▶ [WORK TASK] Search the records for the string "Personal" and copy every line in which it appears.

▶ [RECORDS PROVIDED]
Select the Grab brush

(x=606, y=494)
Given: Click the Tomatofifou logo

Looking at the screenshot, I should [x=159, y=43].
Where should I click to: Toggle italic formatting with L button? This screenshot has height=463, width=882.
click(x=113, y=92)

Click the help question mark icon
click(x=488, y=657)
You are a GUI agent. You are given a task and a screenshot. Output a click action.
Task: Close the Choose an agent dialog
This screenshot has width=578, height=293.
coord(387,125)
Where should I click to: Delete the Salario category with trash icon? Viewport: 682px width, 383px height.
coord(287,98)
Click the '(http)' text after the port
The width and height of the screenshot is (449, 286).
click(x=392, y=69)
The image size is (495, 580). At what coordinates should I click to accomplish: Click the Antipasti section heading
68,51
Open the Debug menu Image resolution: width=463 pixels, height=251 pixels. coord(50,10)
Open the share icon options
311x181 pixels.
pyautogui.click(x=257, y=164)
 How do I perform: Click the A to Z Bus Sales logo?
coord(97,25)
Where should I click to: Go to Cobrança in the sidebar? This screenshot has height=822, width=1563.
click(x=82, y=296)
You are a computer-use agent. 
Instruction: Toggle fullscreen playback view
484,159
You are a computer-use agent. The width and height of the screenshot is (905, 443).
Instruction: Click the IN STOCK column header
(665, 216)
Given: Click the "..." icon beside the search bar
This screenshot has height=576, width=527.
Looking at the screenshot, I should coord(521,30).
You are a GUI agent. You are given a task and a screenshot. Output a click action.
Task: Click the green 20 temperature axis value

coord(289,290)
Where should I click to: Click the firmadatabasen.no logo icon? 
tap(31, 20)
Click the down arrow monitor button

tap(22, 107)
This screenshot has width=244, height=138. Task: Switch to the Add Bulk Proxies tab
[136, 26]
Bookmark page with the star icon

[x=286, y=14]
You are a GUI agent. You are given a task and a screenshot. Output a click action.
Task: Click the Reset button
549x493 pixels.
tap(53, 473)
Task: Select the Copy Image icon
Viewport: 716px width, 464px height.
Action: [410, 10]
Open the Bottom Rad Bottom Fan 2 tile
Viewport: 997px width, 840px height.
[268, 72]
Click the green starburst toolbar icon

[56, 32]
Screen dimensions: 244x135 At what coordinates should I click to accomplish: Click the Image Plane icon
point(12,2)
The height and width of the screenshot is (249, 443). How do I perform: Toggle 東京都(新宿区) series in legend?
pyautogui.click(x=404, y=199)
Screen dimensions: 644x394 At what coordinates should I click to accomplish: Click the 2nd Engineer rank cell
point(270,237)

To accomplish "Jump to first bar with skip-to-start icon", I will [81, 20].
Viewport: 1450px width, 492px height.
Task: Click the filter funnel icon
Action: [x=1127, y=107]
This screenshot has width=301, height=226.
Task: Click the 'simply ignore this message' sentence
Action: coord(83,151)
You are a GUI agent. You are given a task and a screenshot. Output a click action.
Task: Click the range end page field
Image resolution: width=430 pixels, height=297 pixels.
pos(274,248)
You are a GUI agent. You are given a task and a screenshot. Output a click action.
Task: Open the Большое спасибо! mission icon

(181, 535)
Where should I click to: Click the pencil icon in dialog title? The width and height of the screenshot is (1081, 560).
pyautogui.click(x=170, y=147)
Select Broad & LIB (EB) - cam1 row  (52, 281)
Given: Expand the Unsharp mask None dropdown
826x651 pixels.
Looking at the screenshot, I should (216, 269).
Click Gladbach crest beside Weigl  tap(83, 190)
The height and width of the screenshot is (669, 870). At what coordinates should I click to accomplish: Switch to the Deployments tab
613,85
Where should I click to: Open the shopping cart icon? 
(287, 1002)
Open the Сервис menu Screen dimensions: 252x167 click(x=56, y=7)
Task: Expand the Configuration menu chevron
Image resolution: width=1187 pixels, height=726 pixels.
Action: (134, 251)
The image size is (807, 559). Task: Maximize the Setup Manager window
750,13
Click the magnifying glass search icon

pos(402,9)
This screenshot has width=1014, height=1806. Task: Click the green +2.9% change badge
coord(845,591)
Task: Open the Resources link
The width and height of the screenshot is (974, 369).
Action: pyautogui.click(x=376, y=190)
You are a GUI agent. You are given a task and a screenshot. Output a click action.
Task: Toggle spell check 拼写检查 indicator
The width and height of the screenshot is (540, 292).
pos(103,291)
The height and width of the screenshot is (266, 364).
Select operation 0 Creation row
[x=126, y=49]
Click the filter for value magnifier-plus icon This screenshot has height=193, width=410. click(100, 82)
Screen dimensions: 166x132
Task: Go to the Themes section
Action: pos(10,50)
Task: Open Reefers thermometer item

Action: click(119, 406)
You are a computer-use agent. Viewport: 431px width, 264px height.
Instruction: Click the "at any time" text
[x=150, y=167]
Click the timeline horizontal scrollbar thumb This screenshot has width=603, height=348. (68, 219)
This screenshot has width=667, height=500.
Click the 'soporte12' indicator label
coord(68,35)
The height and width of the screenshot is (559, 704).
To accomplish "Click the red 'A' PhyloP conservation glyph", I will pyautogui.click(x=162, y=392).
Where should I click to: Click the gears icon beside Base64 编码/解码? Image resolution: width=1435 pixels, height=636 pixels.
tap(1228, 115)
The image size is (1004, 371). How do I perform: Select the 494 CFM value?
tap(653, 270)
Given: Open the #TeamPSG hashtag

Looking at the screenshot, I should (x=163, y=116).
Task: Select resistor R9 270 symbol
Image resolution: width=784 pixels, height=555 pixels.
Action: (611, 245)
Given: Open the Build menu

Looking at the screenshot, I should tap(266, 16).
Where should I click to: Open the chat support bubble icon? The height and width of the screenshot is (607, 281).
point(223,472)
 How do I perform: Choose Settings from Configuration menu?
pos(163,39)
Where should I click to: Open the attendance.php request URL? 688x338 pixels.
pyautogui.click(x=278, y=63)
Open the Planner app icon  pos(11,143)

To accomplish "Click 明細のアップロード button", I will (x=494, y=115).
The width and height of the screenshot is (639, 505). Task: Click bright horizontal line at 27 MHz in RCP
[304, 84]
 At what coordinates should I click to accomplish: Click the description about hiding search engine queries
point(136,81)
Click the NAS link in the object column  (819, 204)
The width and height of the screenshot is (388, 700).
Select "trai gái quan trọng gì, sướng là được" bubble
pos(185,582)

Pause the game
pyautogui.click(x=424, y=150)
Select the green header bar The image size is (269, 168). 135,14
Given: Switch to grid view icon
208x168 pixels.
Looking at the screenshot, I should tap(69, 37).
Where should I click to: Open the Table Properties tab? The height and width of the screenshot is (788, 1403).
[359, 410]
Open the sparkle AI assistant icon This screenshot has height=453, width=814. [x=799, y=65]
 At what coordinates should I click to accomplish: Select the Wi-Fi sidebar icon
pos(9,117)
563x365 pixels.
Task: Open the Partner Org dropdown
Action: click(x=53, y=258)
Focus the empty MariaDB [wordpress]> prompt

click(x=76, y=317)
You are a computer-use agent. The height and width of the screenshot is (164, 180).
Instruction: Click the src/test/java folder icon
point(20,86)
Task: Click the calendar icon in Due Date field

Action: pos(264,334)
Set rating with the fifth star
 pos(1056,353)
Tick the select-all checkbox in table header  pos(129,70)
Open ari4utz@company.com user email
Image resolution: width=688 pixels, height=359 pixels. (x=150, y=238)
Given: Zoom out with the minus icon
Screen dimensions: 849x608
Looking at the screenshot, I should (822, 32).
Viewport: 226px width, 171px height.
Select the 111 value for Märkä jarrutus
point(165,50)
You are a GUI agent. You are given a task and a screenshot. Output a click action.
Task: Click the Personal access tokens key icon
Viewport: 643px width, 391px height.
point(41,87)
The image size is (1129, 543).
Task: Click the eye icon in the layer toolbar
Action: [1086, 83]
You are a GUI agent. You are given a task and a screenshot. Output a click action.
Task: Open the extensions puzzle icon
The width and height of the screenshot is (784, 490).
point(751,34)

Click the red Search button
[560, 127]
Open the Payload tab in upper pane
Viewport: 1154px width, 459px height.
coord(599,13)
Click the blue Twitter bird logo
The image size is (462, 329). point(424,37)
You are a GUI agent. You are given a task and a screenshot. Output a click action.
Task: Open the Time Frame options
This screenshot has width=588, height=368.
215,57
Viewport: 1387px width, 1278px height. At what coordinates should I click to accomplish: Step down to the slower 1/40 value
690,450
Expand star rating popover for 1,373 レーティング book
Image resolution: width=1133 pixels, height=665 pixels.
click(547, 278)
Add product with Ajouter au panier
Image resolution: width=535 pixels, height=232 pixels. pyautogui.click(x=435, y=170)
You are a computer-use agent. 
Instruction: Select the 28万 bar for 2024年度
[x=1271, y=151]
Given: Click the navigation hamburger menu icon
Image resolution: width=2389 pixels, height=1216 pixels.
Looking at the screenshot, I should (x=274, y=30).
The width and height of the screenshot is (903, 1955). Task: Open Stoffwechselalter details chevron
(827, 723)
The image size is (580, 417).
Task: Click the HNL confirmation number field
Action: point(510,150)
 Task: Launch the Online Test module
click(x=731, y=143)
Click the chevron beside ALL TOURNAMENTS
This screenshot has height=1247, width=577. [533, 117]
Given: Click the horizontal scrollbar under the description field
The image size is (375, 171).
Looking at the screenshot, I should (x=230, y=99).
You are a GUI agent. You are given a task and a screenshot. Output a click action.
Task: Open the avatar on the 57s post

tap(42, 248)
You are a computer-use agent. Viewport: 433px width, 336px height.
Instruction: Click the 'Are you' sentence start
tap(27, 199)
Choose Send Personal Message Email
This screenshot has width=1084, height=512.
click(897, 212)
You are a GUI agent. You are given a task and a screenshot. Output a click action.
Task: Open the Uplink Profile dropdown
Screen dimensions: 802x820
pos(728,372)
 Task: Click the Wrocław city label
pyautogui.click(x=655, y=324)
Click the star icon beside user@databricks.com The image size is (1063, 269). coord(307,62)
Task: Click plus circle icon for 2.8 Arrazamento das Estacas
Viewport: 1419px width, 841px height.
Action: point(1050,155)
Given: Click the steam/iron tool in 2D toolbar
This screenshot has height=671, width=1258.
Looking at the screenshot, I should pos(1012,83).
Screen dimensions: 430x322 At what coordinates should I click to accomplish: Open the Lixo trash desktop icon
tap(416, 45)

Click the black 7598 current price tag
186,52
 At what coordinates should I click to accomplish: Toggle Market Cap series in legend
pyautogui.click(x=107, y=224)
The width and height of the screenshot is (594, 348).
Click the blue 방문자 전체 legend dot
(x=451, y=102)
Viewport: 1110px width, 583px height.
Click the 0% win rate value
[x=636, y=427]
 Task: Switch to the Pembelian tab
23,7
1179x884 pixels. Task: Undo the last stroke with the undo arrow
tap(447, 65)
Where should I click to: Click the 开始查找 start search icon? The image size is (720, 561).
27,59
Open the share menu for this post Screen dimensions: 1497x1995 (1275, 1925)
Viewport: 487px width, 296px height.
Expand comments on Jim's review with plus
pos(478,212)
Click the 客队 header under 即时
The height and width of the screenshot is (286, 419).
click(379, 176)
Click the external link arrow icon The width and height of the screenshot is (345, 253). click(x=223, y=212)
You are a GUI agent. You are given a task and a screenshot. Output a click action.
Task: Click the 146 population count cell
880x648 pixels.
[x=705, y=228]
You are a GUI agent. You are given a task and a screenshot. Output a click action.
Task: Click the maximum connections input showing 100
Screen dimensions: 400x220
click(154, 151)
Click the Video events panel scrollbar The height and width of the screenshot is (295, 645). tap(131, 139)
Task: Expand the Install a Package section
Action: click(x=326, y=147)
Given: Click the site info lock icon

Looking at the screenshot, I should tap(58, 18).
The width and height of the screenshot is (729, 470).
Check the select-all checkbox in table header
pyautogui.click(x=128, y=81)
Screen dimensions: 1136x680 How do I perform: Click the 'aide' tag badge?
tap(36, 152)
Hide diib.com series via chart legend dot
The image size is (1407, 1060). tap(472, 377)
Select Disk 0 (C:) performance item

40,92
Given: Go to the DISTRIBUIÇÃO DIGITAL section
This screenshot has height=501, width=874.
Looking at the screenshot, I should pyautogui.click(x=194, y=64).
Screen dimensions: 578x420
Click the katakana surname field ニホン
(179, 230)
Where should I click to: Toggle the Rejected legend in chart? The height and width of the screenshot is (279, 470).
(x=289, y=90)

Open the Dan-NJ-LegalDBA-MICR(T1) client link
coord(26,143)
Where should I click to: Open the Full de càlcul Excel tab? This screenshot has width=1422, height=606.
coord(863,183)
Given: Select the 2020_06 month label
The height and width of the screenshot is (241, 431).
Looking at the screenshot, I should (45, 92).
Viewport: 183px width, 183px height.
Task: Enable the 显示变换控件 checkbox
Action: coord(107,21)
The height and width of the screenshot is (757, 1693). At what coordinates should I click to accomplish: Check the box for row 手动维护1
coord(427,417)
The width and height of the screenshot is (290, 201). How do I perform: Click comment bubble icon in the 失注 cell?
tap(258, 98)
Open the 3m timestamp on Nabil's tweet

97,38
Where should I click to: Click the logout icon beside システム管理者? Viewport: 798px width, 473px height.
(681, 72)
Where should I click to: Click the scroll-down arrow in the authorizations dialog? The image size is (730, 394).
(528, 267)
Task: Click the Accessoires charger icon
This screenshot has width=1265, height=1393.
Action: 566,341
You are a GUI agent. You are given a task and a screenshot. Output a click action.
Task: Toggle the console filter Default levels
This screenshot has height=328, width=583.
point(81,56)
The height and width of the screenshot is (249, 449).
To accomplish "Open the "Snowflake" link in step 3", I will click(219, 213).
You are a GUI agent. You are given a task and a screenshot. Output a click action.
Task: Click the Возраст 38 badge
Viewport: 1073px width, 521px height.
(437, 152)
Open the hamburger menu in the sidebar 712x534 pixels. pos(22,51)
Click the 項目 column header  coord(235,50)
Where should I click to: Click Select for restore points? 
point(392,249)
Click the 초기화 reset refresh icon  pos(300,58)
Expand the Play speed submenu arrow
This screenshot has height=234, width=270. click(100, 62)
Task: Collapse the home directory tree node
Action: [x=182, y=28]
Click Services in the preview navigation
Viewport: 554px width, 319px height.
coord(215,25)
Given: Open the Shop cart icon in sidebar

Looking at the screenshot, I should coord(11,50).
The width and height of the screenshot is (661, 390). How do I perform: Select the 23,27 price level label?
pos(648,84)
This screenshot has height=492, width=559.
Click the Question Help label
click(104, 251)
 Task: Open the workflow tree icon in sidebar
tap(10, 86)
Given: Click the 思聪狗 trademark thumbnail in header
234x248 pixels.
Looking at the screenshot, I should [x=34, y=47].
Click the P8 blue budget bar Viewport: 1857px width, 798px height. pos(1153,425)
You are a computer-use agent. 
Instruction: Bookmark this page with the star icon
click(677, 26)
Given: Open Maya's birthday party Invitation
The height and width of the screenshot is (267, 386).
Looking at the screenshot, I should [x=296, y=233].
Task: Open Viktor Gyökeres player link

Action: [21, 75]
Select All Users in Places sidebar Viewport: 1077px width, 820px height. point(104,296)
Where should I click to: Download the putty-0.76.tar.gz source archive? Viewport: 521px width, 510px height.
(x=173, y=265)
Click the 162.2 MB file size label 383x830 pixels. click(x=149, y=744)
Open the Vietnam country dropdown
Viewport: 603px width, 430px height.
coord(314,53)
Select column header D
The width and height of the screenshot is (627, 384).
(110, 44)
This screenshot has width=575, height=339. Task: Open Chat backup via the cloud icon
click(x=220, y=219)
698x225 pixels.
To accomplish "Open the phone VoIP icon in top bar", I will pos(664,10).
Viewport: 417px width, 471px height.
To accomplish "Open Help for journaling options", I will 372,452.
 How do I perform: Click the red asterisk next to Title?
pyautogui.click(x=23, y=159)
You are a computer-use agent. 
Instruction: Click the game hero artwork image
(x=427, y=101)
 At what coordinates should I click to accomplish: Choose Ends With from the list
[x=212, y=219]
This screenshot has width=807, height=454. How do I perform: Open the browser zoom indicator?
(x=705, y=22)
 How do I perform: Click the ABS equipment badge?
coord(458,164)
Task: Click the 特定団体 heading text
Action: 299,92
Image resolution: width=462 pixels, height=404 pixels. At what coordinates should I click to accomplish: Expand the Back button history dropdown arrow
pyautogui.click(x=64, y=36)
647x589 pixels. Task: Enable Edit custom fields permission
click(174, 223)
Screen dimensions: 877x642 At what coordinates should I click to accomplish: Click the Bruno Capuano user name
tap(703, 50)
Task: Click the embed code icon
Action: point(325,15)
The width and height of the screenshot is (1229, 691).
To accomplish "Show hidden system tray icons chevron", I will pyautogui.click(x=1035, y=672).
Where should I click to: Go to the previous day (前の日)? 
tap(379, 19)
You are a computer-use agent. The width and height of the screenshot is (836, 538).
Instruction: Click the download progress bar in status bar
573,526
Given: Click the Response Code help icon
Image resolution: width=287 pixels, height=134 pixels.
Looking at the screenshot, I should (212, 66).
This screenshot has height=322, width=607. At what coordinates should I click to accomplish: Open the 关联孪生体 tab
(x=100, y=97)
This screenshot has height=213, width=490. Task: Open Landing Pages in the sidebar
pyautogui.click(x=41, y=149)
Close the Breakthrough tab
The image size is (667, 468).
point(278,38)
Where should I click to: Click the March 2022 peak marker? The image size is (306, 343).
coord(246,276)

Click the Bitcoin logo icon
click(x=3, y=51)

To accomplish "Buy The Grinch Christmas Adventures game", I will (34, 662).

▶ [TASK SOLUTION]
Task: Click the Personal access tokens key icon
Choose Send Personal Message Email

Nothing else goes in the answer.